Our world is changing. Fast. Radically. To cope with this pace of evolution, or to simply avoid disruption, organizations must evolve. The Glorious Thirties, these years which embodied the Golden Age of mass production and standardized consumption, are definitely behind us, and let place to what Nilofer Merchant calls the Social Era, an age both of hyper connectivity and extreme individuality, characterized by versatility of markets and uncertainty of consumers’ behaviors. In this context, evolution is no more a choice.
In reality, evolution has always taken place, within and outside of organizations. Yet, many attempts to drive it have ended up in dead-ends. Innovative organizational principles, such as Lean or the Total Quality Management system, were led astray from their original customer-centricity (doing better to better serve customers) to enforce the bureaucratic and mechanized shortcomings of Taylorist organizations. Why?

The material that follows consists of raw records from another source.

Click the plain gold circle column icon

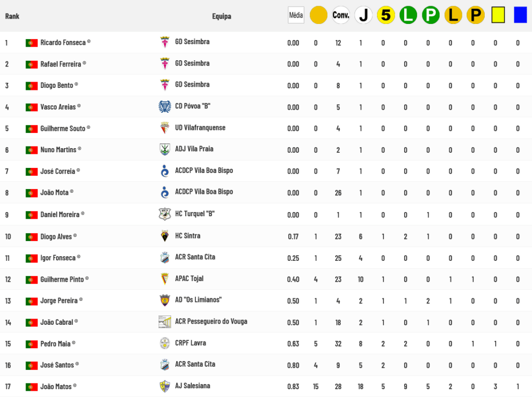point(318,15)
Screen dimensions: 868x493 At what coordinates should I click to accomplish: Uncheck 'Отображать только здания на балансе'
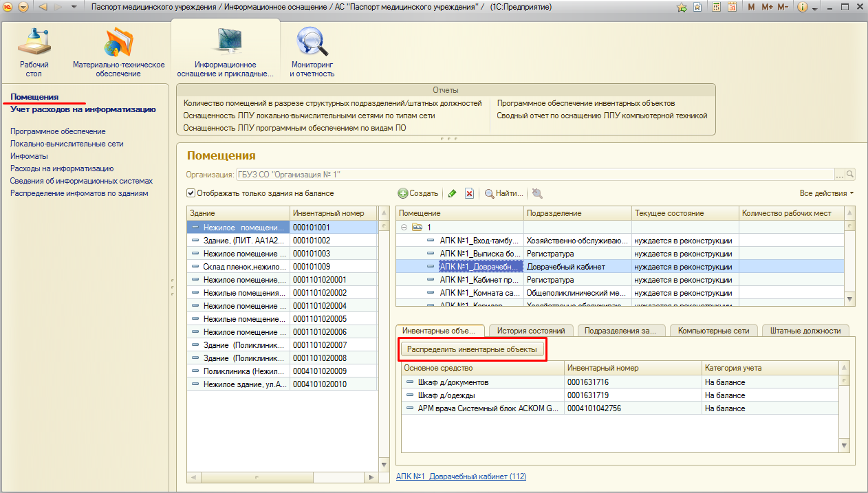coord(191,193)
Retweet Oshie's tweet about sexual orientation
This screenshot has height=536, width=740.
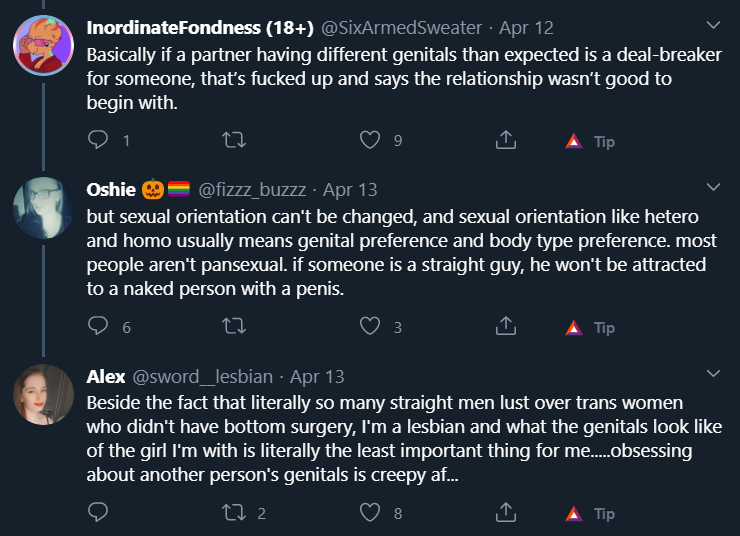(234, 326)
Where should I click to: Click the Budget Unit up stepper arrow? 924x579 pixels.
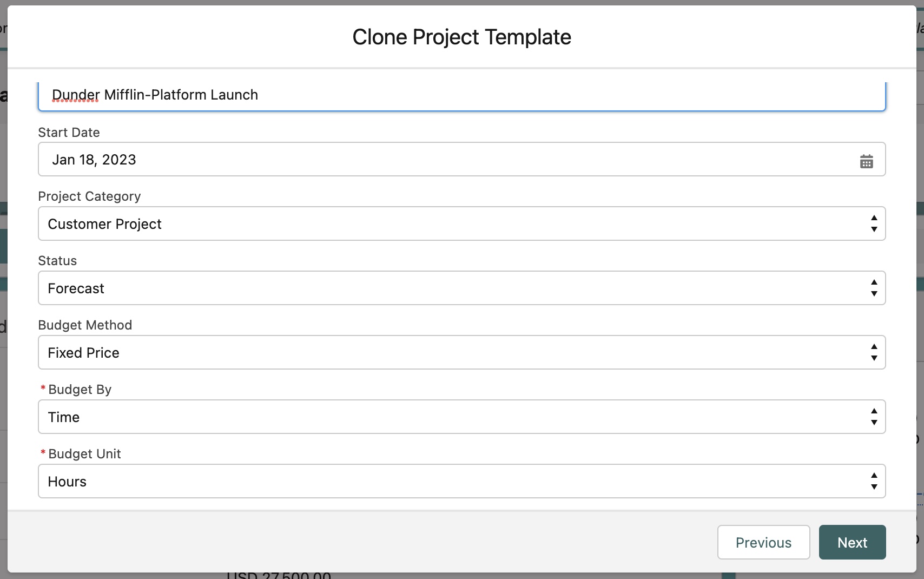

One of our biggest mistake might have been to consider the three main poles of this evolution, people, technology and organizations, as separate factors linked by causal chains. We claimed, and believed, that novel technology would change business, which in turn would change customers, by creating more demand. Or, similarly, that new business principles would change workers’ performance, for which we will need new technology to better manage this performance. And so on. But what works in a mechanistic realm doesn’t apply in a complex world. Causes and consequences are blurred, and evolution is the result of many non-linear interdependencies which cannot be insulated. Transforming a term of the equation doesn’t ensure the propagation of this change to other components, and many organizational innovations fell short from their expected results, being trapped in causal opacity. At the light of complexity, transformation is co-evolution, which happens through the connections existing between the systems. The Taylorist organization failed and rendered itself unable to evolve, not by lack of will, but because it lost contact with employees’ creativity and customers’ expectations. Companies need to reconnect with their customers, circling back to the definition Peter Drucker gave of business: “There is only one valid definition of a business purpose: to create a customer.”
Sadly, it often seems like we don’t learn from the past. Enterprise 2.0 was primarily defined as business transformation through the use of technology. “Social” is for IBM “changing the way people connect and the way organizations succeed”, while Oracle claims that social media transforms businesses and the way they interact with customers. The present credo in «social enables the change» looks so much like another causal illusion. In a coevolutionary world, change is driven by influence, and by companies’ fitness to the global ecosystem. In other words, companies should focus on their own, intrinsic transformation to cope with today’s global mutation of business. As Ghandi once said: “If we could change ourselves, the tendencies in the world would also change.”